The explanation lies in employers shifting their advertising strategies:

  • Programmatic spend concentrated on hard-to-fill roles like healthcare, education, and science/engineering
  • Organic channels used for easier-to-fill white-collar positions
  • Healthcare application costs reached $35 per application while other occupational groups saw declines

Highest Cost Occupations

The occupational groups with the highest CPAs were:

  1. Healthcare (non-automatable, in-person service delivery)
  2. Education (teachers and administrators)
  3. Science and engineering (including AI-related roles like data scientists)
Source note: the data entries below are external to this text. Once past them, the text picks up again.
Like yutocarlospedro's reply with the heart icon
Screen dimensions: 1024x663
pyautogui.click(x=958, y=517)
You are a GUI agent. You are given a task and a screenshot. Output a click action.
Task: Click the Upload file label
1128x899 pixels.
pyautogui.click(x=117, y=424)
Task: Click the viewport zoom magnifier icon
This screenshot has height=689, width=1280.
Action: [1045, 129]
Job Seeker Behavior Changes

Conversion rates revealed interesting patterns:

  • White-collar fields (legal, technology, finance, consulting) saw the biggest jump in applicants
  • Job seekers in these roles showed fear of job security and used mass AI tools to apply
  • Declining conversion rates in healthcare, hospitality, transportation, and education

Global Variations

International data showed significant regional differences:

  • Germany, Austria, and Poland showed big declines in CPA
  • United Kingdom held steady
  • The labor market story is not uniform across countries

Early Career Hiring Challenges

Gerry Crispin raised concerns about the extreme slowdown in hiring for early career candidates. Andrew Flowers identified four key factors:

  1. Macroeconomic factors like high interest rates disproportionately affect young people
  2. Lack of turnover (the "great hug") prevents new hires
  3. AI impact on highly exposed occupations (finance, software development)
  4. Booming opportunities in AI-unexposed jobs (physical therapy, teaching, skilled trades)
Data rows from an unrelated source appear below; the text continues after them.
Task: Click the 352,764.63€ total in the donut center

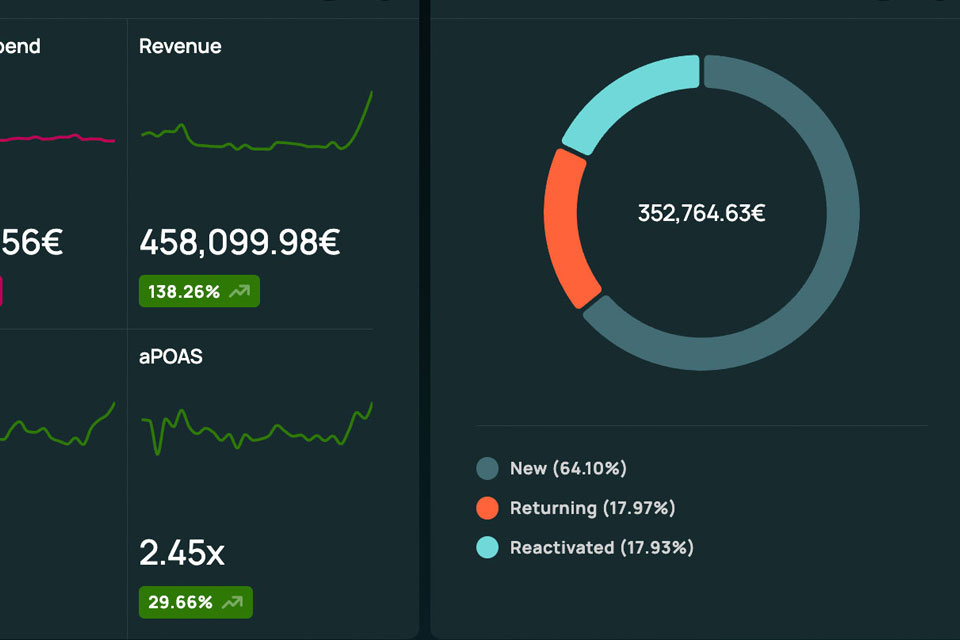Action: click(x=702, y=213)
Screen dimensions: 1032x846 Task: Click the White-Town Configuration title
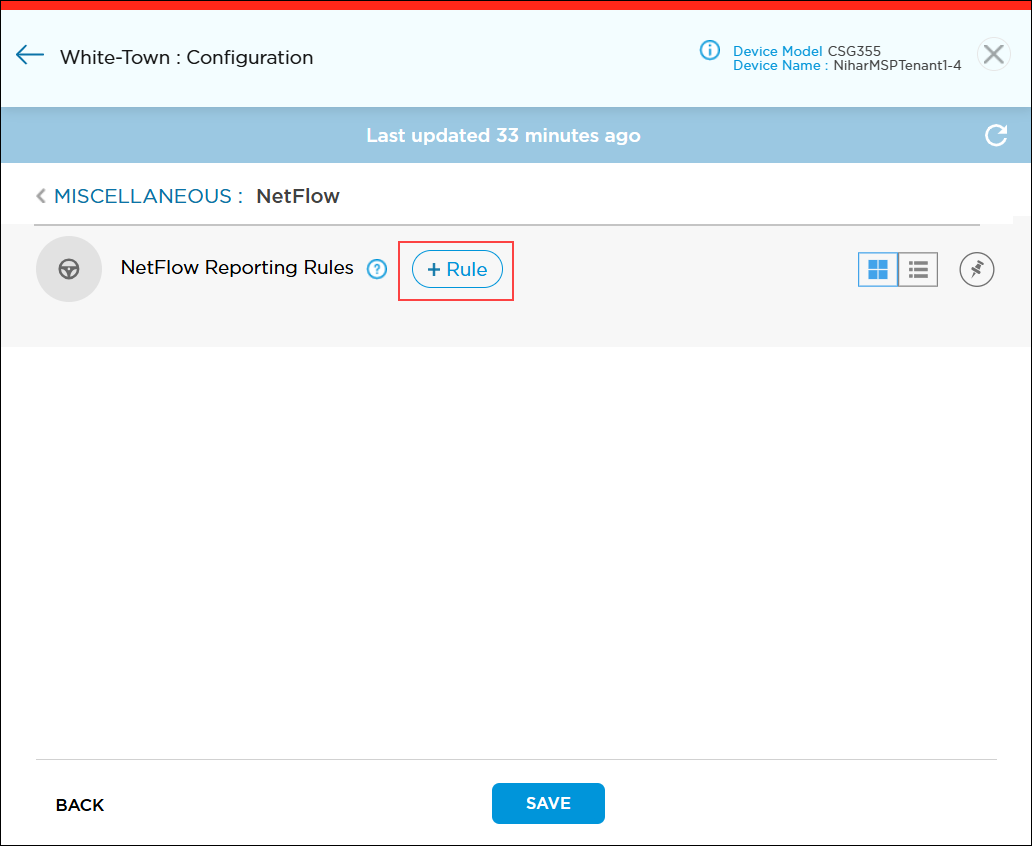click(x=186, y=58)
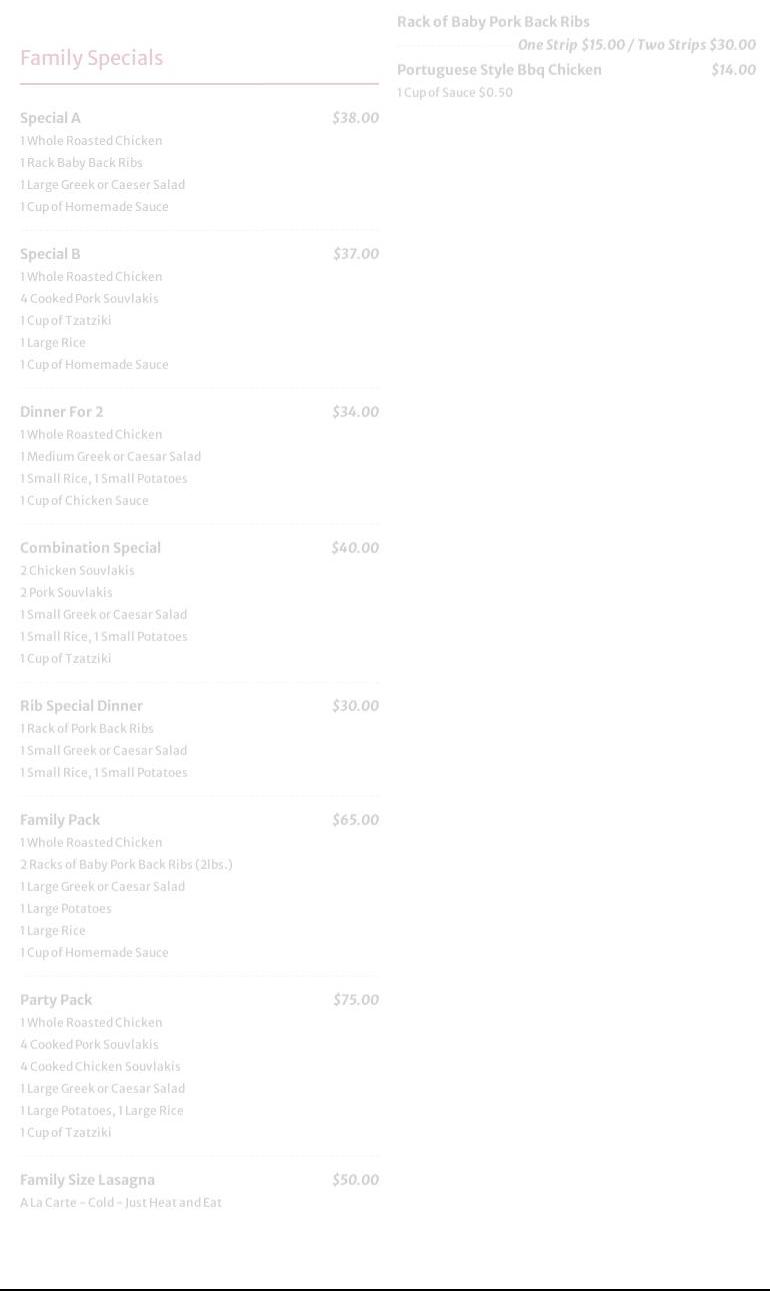Select the Special A menu item
This screenshot has width=770, height=1291.
tap(50, 118)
Future Competition for Job Boards

Ben Groves questioned whether spend is moving from job boards to other sources. Key insights emerged:

  • Search/social channels complement job boards for niche roles or Gen Z workers
  • Large language models (LLMs) represent the existential long-term threat
  • While not immediate for 2026, LLMs could significantly disrupt job search by 2030

Key Takeaways for Job Seekers and Employers

The job market has shifted from volume-based hiring to scarcity-based recruitment. Employers now focus advertising dollars on hard-to-fill, specialized roles while using organic methods for more common positions. For job seekers, this means opportunities vary dramatically by occupation and location, with some fields becoming more competitive while others face talent shortages.